AUFGABE 1 >>
Beantworten Sie anhand des Textauszugs über das Ferrari-Aero-Paket die folgenden Fragen:
(a) Aus welchen neuen Teilen bestand das Aero-Paket?
(b) Welcher Fahrer fuhr im ersten Training die neue Version?
(c) Welche Plätze belegten Sainz und Leclerc?
AUFGABE 2 >> Führen Sie alle Zeilen auf, in denen die Zeichenfolge „width“ vorkommt.

TEXTAUSZUG >>
==================================================

Ferrari vollzog sein Aero-Paket mit neuen Seitenkästen, Unterboden und Heckflügel im ersten Training einem Vergleichstest. Carlos Sainz fuhr die neue, Charles Leclerc die alte Version. Am Nachmittag waren beide SF-24 mit dem neuen Paket ausgerüstet. Der zweite Platz von Sainz und Rang sechs von Leclerc zeigen, dass sich Ferrari auf seine Simulations-Werkzeuge verlassen kann. Die neuen Teile sind ein Fortschritt.

==================================================

GEGEBENE DATEN >>
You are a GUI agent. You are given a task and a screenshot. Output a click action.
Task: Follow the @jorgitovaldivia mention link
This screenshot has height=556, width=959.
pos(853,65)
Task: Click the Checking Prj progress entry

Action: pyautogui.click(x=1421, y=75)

==================================================

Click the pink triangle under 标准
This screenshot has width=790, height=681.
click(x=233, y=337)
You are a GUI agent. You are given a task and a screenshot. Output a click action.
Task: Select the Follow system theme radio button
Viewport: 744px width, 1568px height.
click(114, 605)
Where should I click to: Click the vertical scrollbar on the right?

==================================================

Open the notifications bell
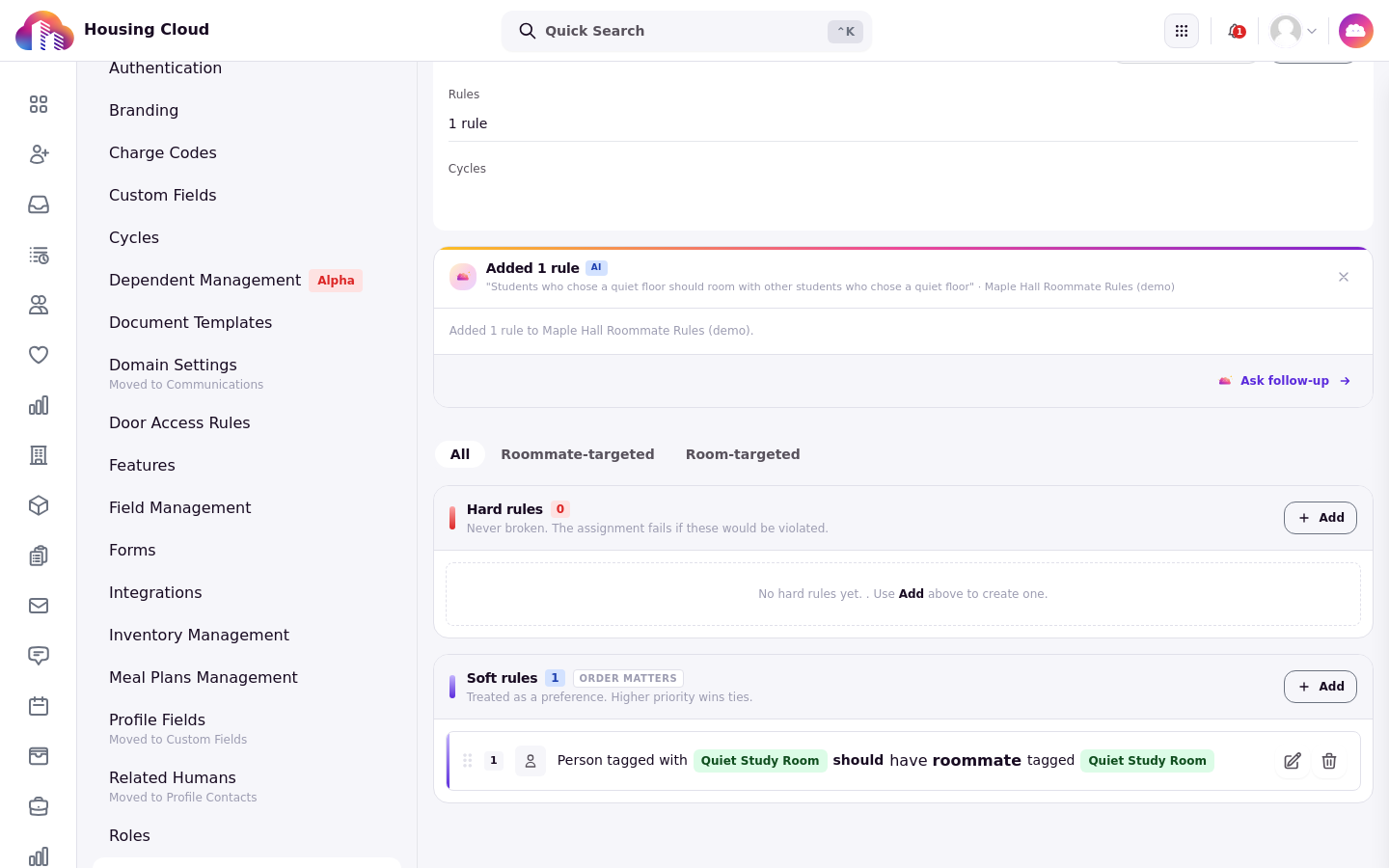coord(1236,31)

==================================================

RICHTIGE LÖSUNG 1 >>
(a) Aus neuen Seitenkästen, Unterboden und Heckflügel.
(b) Carlos Sainz.
(c) Sainz wurde Zweiter, Leclerc belegte Rang sechs.

RICHTIGE LÖSUNG 2 >>
This screenshot has height=556, width=959.
This screenshot has width=790, height=681.
Viewport: 744px width, 1568px height.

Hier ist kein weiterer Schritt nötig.